§ What the exercise asks
Continue the passage on the Adoration panels from Giovanni Francesco's workshop, picking up right after its last line.

While the iconography and individual elements of the three panels are similar, each painting offers a distinct variation in which the combination of figures and landscape is arranged into a different composition. Take, for instance, the figure of Saint John. He is shown standing in the Le Mans panel but kneeling in both the Atlanta and Bologna panels, where he is rotated 180 degrees from the former to the latter. While the various components of Saint John’s attributes—his tunic, with its belt and fur tufts, the gold-patterned halo, and cross staff—are present in all three versions, the actual rendering of these details varies significantly. While it is certainly possible that the Bologna panel has suffered less damage over the years, this conjecture does not fully account for the higher degree of finish and precision when it comes to the modeling of skin, the tight waves of his hair, and the rendering of the different effects of leather and fur tufts. A similar argument can be made for the details of the church in the Bologna panel, such as the side portico supported by slender white columns and the marble-faced doorway, when compared to the generic church architecture in the Atlanta panel.

The differences in painterly execution are especially noticeable between the Atlanta and Bologna Saint Johns due to the high degree of consistency between the poses: back toes tucked under, knee lunged over the front toes so that the heel lifts slightly off the ground, staff leaned against the shoulder, and hands lightly pressed together in prayer. It is most likely that the workshop of Giovanni Francesco had a repertoire of stock drawings and models for figures such as the Saint John. This would account for the commonality of the stock type and the differences in execution. One might even imagine a three-dimensional statuette of Saint John that could easily be rotated to different angles. The process of making the various Adoration versions can also be thought about in terms of stock images and motifs that could be rearranged to various effects and purposes. For example, the small monks in the Atlanta panel, one at the cave and the other on the path, seem to migrate in the Bologna panel so that, while one remains at the cave, the other is positioned at the entrance of a church.

Fig. 11. Giovanni Francesco da Rimini (Italian, ca. 1420–1470), Nativity, ca. 1455, tempera and gold on poplar wood. Musée du Petit-Palais, Avignon, MI 526.

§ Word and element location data
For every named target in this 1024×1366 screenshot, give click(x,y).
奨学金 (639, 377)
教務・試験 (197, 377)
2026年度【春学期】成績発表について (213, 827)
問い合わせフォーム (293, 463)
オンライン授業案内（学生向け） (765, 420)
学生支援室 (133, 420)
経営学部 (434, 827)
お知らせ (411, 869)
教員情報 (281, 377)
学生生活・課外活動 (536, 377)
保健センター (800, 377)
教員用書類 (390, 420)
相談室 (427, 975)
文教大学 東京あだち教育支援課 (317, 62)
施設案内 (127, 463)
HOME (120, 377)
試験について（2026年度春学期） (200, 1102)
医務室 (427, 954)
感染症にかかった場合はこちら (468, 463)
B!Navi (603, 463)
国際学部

§ Result of the task
These hypotheses follow what we know about fifteenth-century workshop practice and the reuse of cartoons, drawings, and models for executing paintings. That the workshop of Giovanni Francesco used cartoons for making paintings is evident on a round panel of God the Father, a fragment from a larger altarpiece, today in the Brooklyn Museum, in which occasional dark dotting lines, or pouncing, from the spolvero transfer technique are visible under infrared reflectography. Due to the varying sizes and scales of the three panels, it is not likely that the same cartoons were used for the three Adoration panels. However, this does not preclude that there were other Adoration panels in the workshop of Giovanni Francesco, now lost, which would bear closer evidence of cartoon transfer. Also associated with Giovanni Francesco, a predella panel representing the Nativity (ca. 1455) at the Musée du Petit Palais in Avignon (fig. 11) and a panel of the Baptism of Christ (ca. 1465; private collection) show the possible range and reuse of the models in the Adoration for different contexts and formats. Rather than a direct transfer via cartoons, at their core, the three surviving panels most likely share a stock group of drawings, paintings, or models.

Similar techniques are also traceable between the three panels and point to a common mode of production. Although much of the original gilding has now been lost, the rendering of the halos shows a base level of consistency for how Giovanni Francesco’s workshop crafted gilded ornament. The bole, a red clay with size laid over the gesso preparatory layers of the panel, is now visible where the majority of the gilding has flaked off, especially in the Le Mans panel.Nonetheless, in the Atlanta and Bologna panels, the halos are both rendered with rays of gold that originate from an invisible central point, which is covered by the top of the Virgin’s veiled head. In all three panels, one can make out the decorative band of vegetal motifs framed on either side by a thin band of gold. Similar ornamental patterns are present on all three panels in places like the sleeves, cloak hems, and halos.

Other similarities in working method are more conjectural due to the highly thinned wood and lack of x-ray imaging to confirm the structure of the wood panels. However, from the painted surface, it is clear that all three versions place the ray of gold emanating from God the Father off-center. Cracks running vertically under the gold in all three panels may indicate that the panel join is located under the gold rays. If this were the case, then it would add to the workshop’s shared compositional strategies in which the structure of the panel forms an underlying system of organization for the pictorial arrangement. What can be said with certainty is that even though the painterly execution varies form one panel to the other, the three Adorations share a mode of composition and technical assemblage. Stylistic similarity can here encompass more than a painterly hand to include process and technique. The sharing of a style can thus be understood as a function of a common body of materials, techniques, and tools.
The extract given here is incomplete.